Besides Hansen, the team consists of nine people who share his zeal for the elusive mountain. Howard Lewis, 39, is deputy team leader. He is a conference coordinator at Brigham Young University and a licensed professional whitewater river guide.

Keith Hooker, 50, director of the emergency room for Utah Valley Regional Medical Center, is the team physician. Hooker is also a pilot and has served as medical director of many survival outdoor programs.

Leland McCullough, 45, attorney with Callister, Duncan & Nebeker, has had extensive climbing experience in the Western United States. Robert Weston, 37, marketing director at Teleflex Defense Systems, has climbed most of the 14,000-foot peaks in Colorado.

Howard Chuntz, 43, is an Orem attorney who for several years owned and operated a climbing store in California. Craig Bishop, 34, has a business finding and selling fossils worldwide. He is a graduate of the combat diver course, reputed to be the most physically demanding offered by the U.S. Army.

Dennis Chapman, 42, is a teacher in the Provo School District and an emergency medical technician. Pamela McCullough, 41, is a registered nurse and stockbroker who has climbed mountains all over the West and in Mexico. Corey Child, 25, is a BYU student in public relations who has been climbing mountains since he was 17.

The team's average age is 38, which Doug regards as ideal.
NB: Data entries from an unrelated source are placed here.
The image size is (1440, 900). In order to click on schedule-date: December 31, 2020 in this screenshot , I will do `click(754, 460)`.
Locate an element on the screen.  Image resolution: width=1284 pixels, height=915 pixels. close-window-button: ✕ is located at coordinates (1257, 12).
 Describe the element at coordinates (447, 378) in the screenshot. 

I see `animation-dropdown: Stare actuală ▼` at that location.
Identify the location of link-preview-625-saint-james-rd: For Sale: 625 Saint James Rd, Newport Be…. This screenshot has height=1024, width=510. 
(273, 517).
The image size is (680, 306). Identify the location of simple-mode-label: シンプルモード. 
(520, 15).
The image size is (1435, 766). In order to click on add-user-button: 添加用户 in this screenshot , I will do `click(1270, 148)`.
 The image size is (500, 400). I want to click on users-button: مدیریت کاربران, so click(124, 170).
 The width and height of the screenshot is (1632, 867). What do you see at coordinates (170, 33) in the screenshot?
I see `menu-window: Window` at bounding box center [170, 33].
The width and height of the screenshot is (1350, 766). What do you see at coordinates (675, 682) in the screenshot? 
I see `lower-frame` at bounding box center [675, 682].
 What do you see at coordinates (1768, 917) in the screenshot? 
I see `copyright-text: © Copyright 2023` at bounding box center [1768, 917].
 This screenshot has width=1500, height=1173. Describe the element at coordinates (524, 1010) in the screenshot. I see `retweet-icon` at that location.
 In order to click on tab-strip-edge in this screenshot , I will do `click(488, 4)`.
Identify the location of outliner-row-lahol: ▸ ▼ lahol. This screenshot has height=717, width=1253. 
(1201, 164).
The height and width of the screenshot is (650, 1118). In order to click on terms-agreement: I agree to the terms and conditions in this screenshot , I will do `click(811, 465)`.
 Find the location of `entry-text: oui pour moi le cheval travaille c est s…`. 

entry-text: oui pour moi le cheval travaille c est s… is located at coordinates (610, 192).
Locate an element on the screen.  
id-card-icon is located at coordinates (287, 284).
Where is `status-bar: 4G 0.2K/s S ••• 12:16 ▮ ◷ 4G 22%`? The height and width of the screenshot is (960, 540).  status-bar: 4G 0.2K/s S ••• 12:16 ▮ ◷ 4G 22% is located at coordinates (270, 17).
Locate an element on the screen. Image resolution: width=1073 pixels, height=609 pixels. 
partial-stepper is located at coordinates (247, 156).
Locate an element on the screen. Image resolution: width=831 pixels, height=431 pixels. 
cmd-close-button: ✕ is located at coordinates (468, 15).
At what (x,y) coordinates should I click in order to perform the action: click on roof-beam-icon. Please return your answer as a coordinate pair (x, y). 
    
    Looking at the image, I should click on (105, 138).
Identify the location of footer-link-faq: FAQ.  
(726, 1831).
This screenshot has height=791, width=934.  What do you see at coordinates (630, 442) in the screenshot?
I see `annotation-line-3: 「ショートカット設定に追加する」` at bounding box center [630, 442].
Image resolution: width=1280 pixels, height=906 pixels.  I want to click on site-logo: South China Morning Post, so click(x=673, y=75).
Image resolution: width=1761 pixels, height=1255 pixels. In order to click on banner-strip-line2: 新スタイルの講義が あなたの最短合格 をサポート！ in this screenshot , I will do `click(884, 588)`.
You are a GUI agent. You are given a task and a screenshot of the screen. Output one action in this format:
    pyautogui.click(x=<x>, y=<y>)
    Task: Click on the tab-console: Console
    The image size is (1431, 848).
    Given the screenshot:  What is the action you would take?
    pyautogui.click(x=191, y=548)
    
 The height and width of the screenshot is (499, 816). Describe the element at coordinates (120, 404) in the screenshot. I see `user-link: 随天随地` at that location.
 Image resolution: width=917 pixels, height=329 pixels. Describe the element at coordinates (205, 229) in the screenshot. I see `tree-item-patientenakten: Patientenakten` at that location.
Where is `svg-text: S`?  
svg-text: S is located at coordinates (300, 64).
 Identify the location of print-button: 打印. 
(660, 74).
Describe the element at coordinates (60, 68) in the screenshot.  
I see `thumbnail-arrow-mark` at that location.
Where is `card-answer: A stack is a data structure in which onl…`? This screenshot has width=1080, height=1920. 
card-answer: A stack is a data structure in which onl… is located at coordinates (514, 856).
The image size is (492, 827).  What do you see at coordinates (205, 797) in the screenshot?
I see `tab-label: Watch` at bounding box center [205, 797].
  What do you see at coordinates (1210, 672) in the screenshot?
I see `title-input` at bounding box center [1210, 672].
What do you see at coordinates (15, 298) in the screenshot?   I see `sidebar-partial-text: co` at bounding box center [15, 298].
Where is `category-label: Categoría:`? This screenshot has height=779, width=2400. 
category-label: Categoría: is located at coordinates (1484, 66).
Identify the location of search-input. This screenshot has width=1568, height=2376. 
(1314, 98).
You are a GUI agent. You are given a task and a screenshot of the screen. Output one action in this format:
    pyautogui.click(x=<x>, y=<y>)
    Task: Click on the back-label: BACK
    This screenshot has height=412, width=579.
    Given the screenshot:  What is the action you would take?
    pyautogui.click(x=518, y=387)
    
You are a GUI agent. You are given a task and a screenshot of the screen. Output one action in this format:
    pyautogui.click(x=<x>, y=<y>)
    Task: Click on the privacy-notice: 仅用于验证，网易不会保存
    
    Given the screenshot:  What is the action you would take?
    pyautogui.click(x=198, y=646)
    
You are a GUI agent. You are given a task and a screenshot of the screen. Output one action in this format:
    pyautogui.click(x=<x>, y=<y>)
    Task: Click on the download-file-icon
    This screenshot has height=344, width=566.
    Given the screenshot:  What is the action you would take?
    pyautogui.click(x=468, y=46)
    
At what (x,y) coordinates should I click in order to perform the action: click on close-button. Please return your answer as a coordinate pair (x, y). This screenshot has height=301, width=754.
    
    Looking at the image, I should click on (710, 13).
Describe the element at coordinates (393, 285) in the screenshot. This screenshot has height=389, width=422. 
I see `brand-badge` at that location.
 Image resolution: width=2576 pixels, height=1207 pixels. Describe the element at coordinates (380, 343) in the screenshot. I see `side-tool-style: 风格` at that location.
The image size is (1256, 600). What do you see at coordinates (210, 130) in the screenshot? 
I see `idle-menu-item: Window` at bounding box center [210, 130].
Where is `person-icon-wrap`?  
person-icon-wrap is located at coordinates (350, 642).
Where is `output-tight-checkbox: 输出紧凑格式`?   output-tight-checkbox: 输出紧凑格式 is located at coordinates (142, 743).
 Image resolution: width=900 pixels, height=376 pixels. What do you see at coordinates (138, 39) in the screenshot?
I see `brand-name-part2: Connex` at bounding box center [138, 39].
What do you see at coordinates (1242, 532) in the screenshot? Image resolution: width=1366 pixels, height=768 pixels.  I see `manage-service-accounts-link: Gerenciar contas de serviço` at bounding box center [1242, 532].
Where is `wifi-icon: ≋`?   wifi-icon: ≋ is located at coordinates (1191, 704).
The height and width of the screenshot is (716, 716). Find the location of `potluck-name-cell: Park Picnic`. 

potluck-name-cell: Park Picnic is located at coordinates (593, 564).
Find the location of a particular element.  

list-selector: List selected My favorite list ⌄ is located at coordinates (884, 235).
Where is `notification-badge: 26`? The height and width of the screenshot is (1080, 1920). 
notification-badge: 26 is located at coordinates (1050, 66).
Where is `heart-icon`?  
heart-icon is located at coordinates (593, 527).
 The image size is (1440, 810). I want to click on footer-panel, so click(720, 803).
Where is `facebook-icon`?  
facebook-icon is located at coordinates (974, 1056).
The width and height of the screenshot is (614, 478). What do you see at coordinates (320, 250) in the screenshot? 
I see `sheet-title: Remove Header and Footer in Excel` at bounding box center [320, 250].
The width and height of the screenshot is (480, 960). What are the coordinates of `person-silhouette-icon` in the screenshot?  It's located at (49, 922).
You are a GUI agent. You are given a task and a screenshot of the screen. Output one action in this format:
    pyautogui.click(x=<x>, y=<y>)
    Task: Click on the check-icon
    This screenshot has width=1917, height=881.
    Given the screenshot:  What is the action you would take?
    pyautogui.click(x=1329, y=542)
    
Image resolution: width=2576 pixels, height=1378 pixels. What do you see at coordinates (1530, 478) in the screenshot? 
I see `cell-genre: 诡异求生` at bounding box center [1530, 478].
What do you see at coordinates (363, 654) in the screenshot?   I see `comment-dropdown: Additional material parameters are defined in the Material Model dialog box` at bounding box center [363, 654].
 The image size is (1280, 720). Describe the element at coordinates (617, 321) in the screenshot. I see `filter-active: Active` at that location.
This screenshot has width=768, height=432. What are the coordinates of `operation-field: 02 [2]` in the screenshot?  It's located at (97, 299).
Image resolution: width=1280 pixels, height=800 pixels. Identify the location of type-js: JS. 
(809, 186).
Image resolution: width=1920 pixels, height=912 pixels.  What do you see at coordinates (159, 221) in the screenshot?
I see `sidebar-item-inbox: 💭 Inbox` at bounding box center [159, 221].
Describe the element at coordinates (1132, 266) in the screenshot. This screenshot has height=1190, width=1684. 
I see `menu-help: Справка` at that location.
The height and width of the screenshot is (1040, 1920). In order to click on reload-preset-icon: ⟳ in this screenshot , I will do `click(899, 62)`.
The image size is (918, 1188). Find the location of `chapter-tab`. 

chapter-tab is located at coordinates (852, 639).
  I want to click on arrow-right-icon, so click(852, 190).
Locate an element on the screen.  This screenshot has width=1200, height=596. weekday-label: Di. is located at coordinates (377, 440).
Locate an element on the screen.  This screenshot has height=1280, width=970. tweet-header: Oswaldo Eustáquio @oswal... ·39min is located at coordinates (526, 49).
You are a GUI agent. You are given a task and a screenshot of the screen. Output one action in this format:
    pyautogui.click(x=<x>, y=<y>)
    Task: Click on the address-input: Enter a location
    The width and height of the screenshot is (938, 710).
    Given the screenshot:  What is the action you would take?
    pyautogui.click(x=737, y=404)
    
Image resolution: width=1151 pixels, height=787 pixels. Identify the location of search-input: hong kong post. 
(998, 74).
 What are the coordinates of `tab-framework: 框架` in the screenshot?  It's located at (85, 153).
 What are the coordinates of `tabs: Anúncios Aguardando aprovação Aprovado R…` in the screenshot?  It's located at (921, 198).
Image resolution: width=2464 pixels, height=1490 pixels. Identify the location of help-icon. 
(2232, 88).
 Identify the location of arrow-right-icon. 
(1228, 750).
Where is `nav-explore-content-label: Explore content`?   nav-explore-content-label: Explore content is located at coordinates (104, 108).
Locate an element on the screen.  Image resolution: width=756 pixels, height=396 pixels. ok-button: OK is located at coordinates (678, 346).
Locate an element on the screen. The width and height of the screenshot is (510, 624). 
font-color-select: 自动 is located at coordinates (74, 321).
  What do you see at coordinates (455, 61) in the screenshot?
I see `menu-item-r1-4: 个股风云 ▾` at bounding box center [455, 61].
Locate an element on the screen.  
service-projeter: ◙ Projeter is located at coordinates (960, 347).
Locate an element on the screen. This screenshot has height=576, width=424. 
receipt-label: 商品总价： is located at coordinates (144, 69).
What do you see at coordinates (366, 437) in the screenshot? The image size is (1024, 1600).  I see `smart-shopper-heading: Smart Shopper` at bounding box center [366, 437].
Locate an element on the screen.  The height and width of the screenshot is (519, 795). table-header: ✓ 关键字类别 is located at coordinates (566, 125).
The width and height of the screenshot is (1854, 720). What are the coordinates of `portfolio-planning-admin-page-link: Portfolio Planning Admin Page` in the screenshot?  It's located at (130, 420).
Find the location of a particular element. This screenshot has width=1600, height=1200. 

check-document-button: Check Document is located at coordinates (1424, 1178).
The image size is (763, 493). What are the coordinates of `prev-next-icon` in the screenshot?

Although most people would guess that young people are the best bet for an Everest expedition because of strength, Doug says people in their 30s, 40s and 50s have more perseverance. They are also not fancy free.

Most team members are married with children, and work in stressful occupations that cry out for a sense of release through climbing.

They want to share the excitement and accomplishment of this experience with all of Utah. And if they are to succeed, Utahns need to offer moral and financial support. To date, only $100,000 of the fund-raising goal of $500,000 has been reached. Anyone who would like to contribute can write to Doug Hansen, 757 N. State St., Orem, UT 84057.

In the meantime, the hard work and training continues. But don't kid yourselves. To these expert climbers, whose lifelong dream seems suddenly within reach, it is just plain fun.